Commit message format:

  • feat: New feature
  • fix: Bug fix
  • docs: Documentation only
  • test: Adding tests
  • refactor: Code change without feature/bug fix
  • perf: Performance improvement
  • chore: Build/tooling changes
Terminal window
git push origin feature/my-awesome-feature
  • Go to github.com/gh-abhay/quicd
  • Click “New Pull Request”
  • Select your branch
  • Fill out the PR template:
    • Description: What does this PR do?
    • Related Issues: Link to issues (e.g., “Fixes #123”)
    • Testing: How did you test this?
    • Breaking Changes: Any API changes?
  • Maintainers will review your code
  • Address feedback by pushing new commits
  • CI checks must pass (tests, linting, formatting)
  • Approval from at least one maintainer required

Once approved, a maintainer will merge your PR. Thank you!


  • Prefer composition over inheritance (use traits)
  • Use the type system (make invalid states unrepresentable)
  • Avoid unwrap() in library code (use proper error handling)
  • Use #[must_use] for important return values
  • Avoid allocations in hot paths (use buffer pools, zero-copy patterns)
  • Profile before optimizing: Use cargo bench and profiling tools
  • Avoid premature optimization: Clarity first, then optimize
  • Document performance invariants: Note O(n) complexity, allocation behavior
  • Benchmark critical paths: Add benchmark tests for hot code
// Good: Descriptive error messages
return Err(ConnectionError::Closed(
format!("worker {} unavailable or overloaded", worker_id)
));
// Bad: Generic error
return Err(ConnectionError::Closed("error".into()));

Use unsafe sparingly and document invariants:

/// SAFETY: `ptr` is guaranteed to be valid for `len` bytes because
/// it was allocated from our buffer pool which pre-allocates aligned
/// memory blocks of size 2048 bytes.
unsafe {
std::ptr::copy_nonoverlapping(src, ptr, len);
}

  1. Search existing issues: Your bug may already be reported
  2. Test on latest version: Bug might be fixed
  3. Minimal reproduction: Create smallest example that reproduces the issue
**Description**
A clear description of the bug.
**To Reproduce**
Steps to reproduce:
1. Configure QuicD with X
2. Send Y request
3. Observe Z behavior
**Expected Behavior**
What should happen instead.
**Environment**
- OS: Ubuntu 22.04
- Kernel: 5.15.0
- Rust version: 1.75.0
- QuicD version: 0.1.0
**Logs**

[Paste relevant logs here]

**Additional Context**
Any other relevant information.

We welcome feature suggestions!

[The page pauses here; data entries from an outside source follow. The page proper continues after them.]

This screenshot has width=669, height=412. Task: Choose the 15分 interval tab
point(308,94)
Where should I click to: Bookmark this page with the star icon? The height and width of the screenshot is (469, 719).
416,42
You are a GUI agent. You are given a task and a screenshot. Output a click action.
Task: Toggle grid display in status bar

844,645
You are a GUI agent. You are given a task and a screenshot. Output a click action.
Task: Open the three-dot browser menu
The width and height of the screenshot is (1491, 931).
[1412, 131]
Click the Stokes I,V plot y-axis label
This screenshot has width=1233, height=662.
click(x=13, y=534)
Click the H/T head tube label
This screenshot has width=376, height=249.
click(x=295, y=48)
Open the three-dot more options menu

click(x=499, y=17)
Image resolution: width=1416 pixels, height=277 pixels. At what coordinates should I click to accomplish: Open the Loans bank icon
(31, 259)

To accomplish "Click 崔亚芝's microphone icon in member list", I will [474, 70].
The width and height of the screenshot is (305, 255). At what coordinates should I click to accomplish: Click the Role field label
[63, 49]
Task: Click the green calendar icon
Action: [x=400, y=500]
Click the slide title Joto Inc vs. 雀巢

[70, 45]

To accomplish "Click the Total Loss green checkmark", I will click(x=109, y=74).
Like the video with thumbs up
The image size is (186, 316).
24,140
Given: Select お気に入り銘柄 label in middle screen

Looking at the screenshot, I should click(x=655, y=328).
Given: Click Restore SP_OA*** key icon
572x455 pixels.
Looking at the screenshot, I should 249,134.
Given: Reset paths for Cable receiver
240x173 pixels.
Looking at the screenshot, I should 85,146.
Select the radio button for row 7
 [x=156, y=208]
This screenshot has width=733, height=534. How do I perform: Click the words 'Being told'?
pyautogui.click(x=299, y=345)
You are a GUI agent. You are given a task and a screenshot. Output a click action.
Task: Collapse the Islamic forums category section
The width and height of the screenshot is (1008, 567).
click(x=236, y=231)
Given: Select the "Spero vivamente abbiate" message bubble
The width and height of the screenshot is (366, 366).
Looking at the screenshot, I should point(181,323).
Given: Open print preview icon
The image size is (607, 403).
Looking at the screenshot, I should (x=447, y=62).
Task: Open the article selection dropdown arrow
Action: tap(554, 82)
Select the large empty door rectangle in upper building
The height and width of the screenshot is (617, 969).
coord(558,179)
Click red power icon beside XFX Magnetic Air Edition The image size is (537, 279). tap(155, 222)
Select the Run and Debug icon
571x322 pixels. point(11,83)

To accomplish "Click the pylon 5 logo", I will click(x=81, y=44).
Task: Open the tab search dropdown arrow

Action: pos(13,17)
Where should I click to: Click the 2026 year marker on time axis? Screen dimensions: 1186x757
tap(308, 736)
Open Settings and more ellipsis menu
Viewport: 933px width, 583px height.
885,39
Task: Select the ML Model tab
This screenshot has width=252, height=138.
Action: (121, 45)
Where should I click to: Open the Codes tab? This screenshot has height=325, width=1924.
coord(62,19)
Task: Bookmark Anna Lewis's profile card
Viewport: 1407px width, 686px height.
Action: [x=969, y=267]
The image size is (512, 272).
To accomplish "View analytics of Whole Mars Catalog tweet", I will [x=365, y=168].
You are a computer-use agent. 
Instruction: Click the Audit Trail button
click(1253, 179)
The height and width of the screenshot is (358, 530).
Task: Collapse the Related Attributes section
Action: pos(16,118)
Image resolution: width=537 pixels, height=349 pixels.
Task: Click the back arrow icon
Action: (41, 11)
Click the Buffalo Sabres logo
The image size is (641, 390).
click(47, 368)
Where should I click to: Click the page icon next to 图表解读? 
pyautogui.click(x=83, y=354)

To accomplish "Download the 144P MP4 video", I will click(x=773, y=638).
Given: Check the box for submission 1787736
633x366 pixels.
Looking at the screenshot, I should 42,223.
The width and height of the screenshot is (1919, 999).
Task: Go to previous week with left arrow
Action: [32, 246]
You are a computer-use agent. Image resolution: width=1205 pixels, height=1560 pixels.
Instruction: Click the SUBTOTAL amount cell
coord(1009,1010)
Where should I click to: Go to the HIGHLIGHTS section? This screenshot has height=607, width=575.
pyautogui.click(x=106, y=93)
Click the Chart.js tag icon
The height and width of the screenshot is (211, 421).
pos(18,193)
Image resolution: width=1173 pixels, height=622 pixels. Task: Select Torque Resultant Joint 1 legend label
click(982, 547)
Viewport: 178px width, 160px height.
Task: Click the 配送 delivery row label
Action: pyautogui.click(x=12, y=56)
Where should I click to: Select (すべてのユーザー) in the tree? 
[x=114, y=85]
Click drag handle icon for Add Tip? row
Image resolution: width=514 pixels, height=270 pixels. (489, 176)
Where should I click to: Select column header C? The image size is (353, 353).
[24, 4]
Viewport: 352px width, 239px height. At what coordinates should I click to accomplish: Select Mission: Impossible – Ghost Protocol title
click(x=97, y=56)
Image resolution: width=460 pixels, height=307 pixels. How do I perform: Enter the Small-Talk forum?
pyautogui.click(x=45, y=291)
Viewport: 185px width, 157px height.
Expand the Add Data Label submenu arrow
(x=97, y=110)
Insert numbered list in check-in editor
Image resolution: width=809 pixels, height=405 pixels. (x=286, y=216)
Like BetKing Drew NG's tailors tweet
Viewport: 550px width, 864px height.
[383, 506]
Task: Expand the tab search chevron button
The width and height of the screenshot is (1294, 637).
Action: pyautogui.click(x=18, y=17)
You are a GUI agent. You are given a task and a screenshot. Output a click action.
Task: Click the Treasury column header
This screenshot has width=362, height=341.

Before requesting:

  1. Check roadmap: Feature might be planned
  2. Search existing requests: Avoid duplicates
  3. Describe use case: Why is this feature needed?
  4. Provide examples: How would the API look?
**Problem**
Describe the problem this feature would solve.
**Proposed Solution**
Your suggested implementation.
**Alternatives Considered**
Other approaches you considered.
**Use Cases**
Real-world scenarios where this would be useful.
**Additional Context**
Any other relevant information.

  • Be respectful: Treat all contributors with respect
  • Be constructive: Provide actionable feedback
  • Be inclusive: Welcome diverse perspectives
  • Be patient: Remember everyone is learning
  • GitHub Issues: Bug reports and feature requests
  • GitHub Discussions: Questions, ideas, showcases
  • Pull Requests: Code contributions

Contributors are recognized in:

  • CONTRIBUTORS.md: List of all contributors
  • Changelog: Credit for specific contributions
  • Release notes: Major contributions highlighted


By contributing, you agree that your contributions will be licensed under the same license as the project (check LICENSE file in repository).


Thank you for contributing to QuicD! Every contribution, no matter how small, makes a difference.